Silverman talked about the difficulty of parsing down the hours of available footage, specifically mentioning an Angela Davis interview that he desperately wanted to add, but ultimately decided wasn’t within the film’s natural flow. He also spoke about the film-making process. He and Samba Gadjigo decided to shirk the “History Channel-style documentary” in favor of a more human storytelling experience.
The restoration of Sembene’s Black Girl was absolutely gorgeous, and a real treat to watch. It was Sembene’s first feature-length film, and is considered by many to be “the first Sub-Saharan African film by an African filmmaker to receive international attention.” The film follows Diouana, a Senegalese woman who is hired by a rich white couple to work as their maid back in France. Unfortunately, France is not the paradise that Diouana expected, and her menial work and harsh treatment at the hands of her employers leave her feeling like a prisoner.
For a feature length debut, this film is really quite a bold work. The non-linear narrative and bold camera movements make the film feel modern despite its age. Diouana is an incredibly sympathetic character, and for Sembene’s storied filmography of African pride and political revolution to begin with a young Senegalese woman as the protagonist is worthy of note.

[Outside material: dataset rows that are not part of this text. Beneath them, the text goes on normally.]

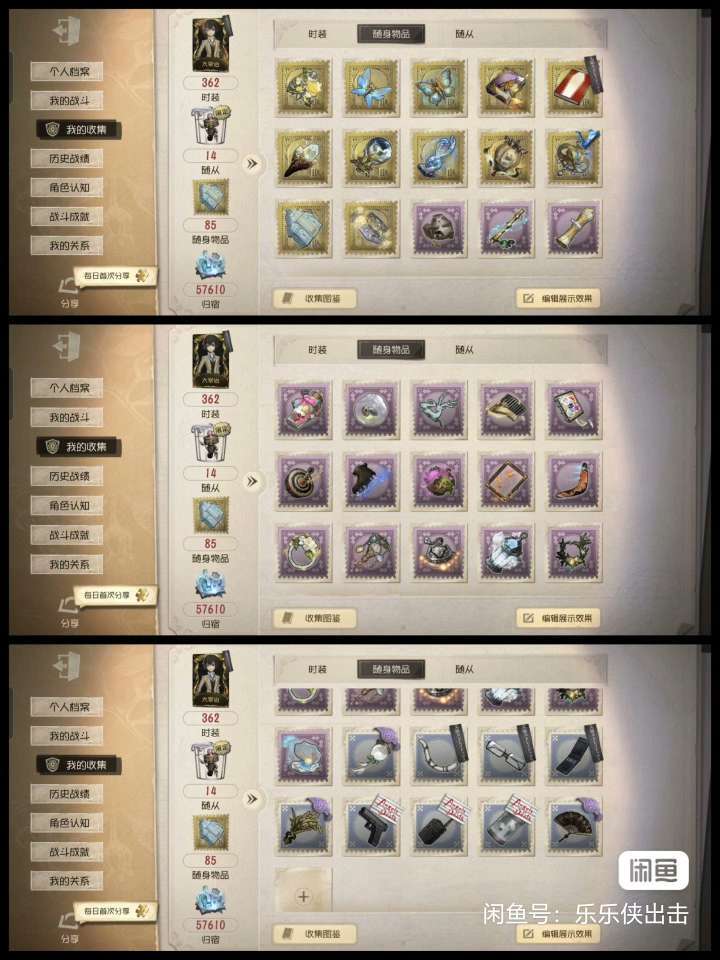Select the flip phone accessory item
Viewport: 720px width, 960px height.
point(574,756)
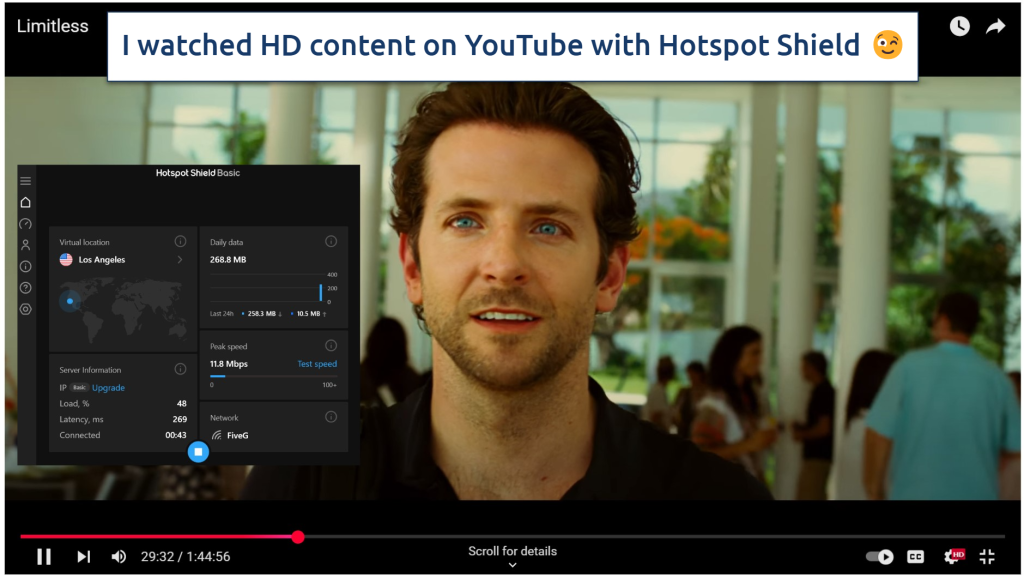This screenshot has height=578, width=1024.
Task: Click the red video progress bar scrubber
Action: pyautogui.click(x=298, y=537)
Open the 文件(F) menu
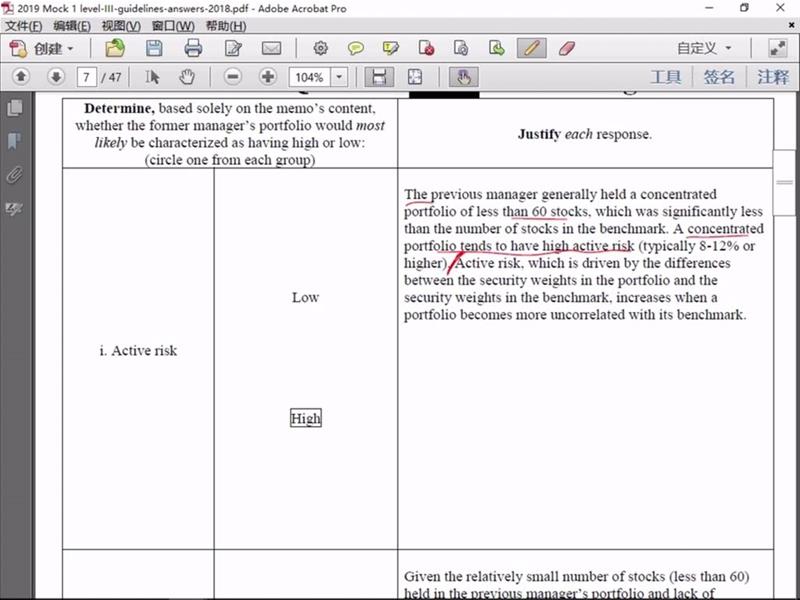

Not only was this film influential for its treatment of black Africans as real subjects (in the hands of black African director), it was also influential for its depiction of women as complex and compelling story-leading characters. In fact, there a number of shots from Diouana’s direct point-of-view, a treatment that no other character receives. Hopefully this new restoration sparks a wave of greater appreciation and scholarly study of Black Girl, a film whose importance to cinema has surely been understated.